(Stored records)
-------------------------
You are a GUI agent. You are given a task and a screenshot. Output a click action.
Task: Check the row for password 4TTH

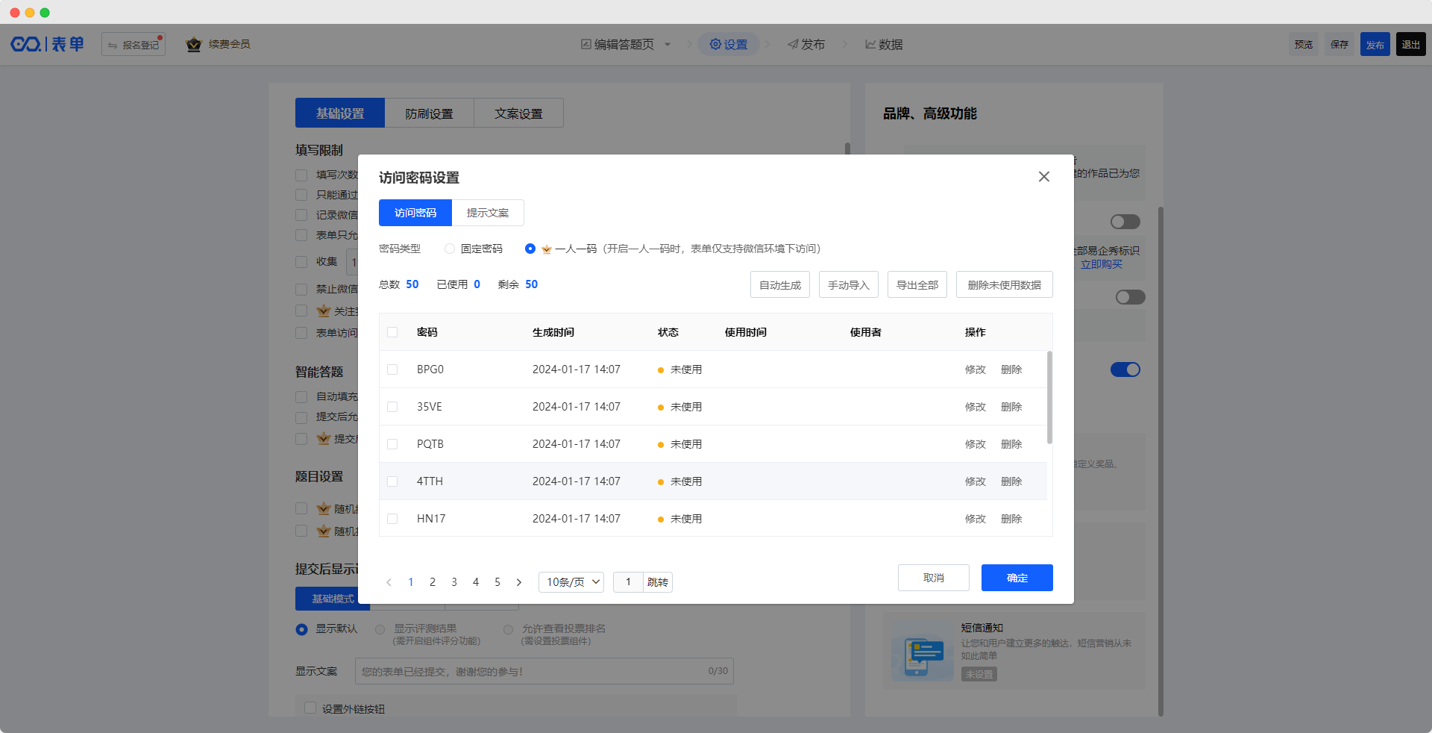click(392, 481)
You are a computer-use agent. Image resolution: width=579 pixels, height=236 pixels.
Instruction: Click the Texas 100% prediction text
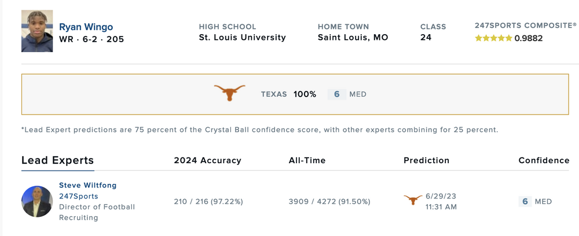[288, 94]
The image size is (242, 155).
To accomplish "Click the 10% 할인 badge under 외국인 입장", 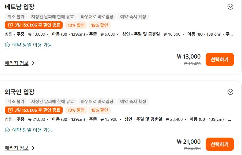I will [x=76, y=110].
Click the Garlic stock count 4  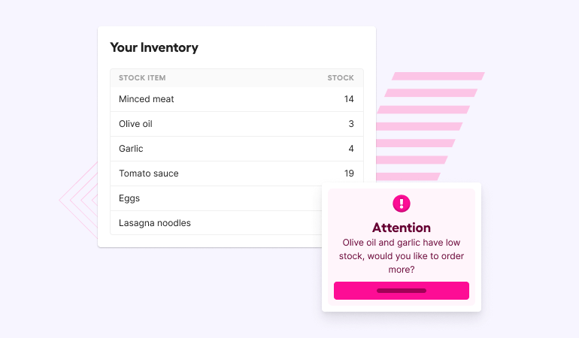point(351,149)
-------------------------
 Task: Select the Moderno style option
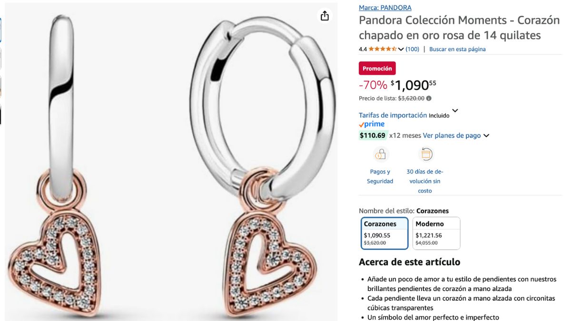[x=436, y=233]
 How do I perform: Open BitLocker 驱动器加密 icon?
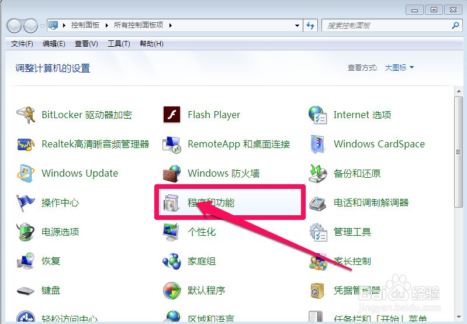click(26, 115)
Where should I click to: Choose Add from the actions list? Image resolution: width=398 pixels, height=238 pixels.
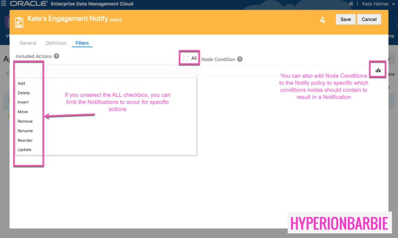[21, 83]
-------------------------
Aim of the exercise
Which lines in the records above hold the string "agent"? Copy each of them.

Solution to this problem
You are a GUI agent. You are given a task and a screenshot. Output a click action.
You are a computer-use agent. Image resolution: width=579 pixels, height=236 pixels.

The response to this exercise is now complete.